PQS is tested for compatibility with multiple versions of dependencies, as follows:
DependencyVersions
Canton Participant Node3.4, 3.5
Java Runtime (Temurin)17, 21
PostgreSQL13, 14, 15, 16, 17, 18

SQL Query Examples

Active Contracts

Query all active contracts for a specific template: 
SELECT *
FROM active_contracts
WHERE template_id = 'Licensing:License'
  AND payload->>'owner' = 'Alice::1234...';

Transaction History

View recent transactions for a party: 
SELECT event_id, template_id, event_type, effective_at
FROM events
WHERE witness_parties @> ARRAY['Alice::1234...']
ORDER BY effective_at DESC
LIMIT 50;

Aggregations

Count active contracts by template: 
SELECT template_id, COUNT(*) as contract_count
FROM active_contracts
GROUP BY template_id
ORDER BY contract_count DESC;

Party Filtering

Find all contracts visible to a specific party: 
SELECT contract_id, template_id, payload
FROM active_contracts
WHERE stakeholders @> ARRAY['Alice::1234...'];

Performance Optimization

Indexes

Add indexes on columns you query frequently. PQS creates basic indexes on startup, but your application may benefit from additional ones: 
-- Index on a payload field you filter by often
CREATE INDEX idx_license_owner
ON active_contracts ((payload->>'owner'))
WHERE template_id = 'Licensing:License';

Connection Pooling

Use a connection pool (like HikariCP for Java or pg-pool for Node.js) between your backend and the PQS database. PQS itself maintains a separate connection to PostgreSQL for writes.

Query Patterns

  • Avoid SELECT * on large tables; specify the columns you need
  • Use template_id filters to narrow the dataset before applying payload filters
  • For time-range queries, add indexes on effective_at or created_at columns

High Availability and Database Sharing

PQS High Availability

Each hosting validator runs its own PQS instance backed by its own PostgreSQL database. If one validator’s PQS becomes unavailable, your application can fail over to another hosting validator’s PQS. Design your backend to support PQS failover:
  • Configure multiple PQS connection strings, one per hosting validator
  • Implement connection health checks and automatic failover
  • Accept that different PQS instances may be at slightly different offsets during normal operation — they converge once the synchronizer delivers all pending updates

Sharing PQS Databases with Application Tables

An application making use of the PQS datastore may also manage its own database migrations via Flyway — either embedded, command-line, or other supported means. An example of such a scenario is the creation of application-specific indexes.
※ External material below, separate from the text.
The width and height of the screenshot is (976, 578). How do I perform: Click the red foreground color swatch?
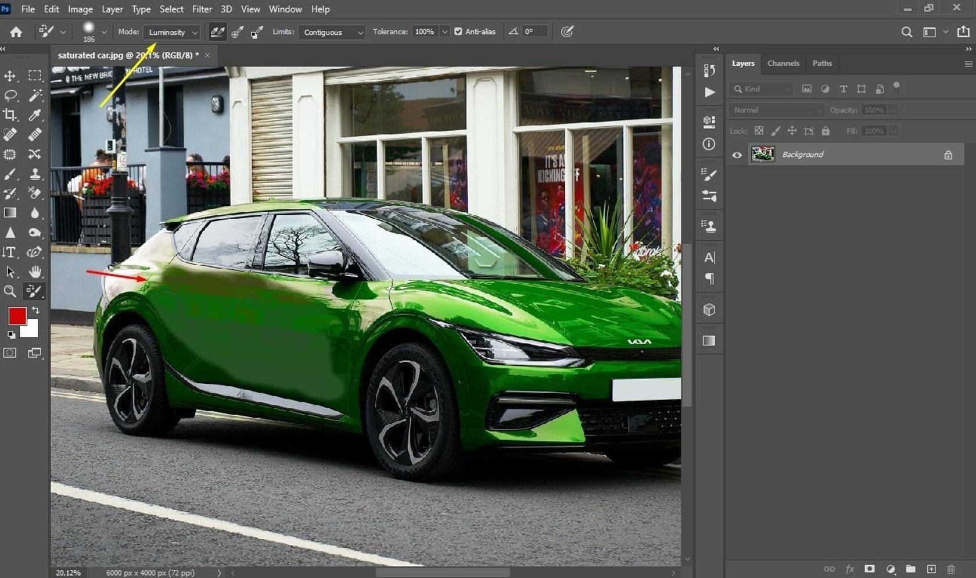point(17,317)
With default settings, the application’s Flyway produces an error because its view of available/valid migrations is different from PQS. However, it is trivial to instruct the application’s Flyway to use a different, non-default table name to store its versioning information, which allows both Flyways to coexist in the same database: 
flyway -configFiles=conf/flyway.toml migrate \
  -table=myapp_version \
  -baselineOnMigrate=true \
  -baselineVersion=0
Now both PQS and the application can manage their own schema versions independently. The application should limit itself to adding indexes and other non-conflicting changes so the two Flyways can coexist without issues.

PQS in cn-quickstart

The cn-quickstart backend demonstrates PQS usage in the repository/ and pqs/ modules. The Pqs class generates SQL queries, and DamlRepository provides domain-specific methods that combine PQS reads with Ledger API writes. See Backend Development for detailed code examples.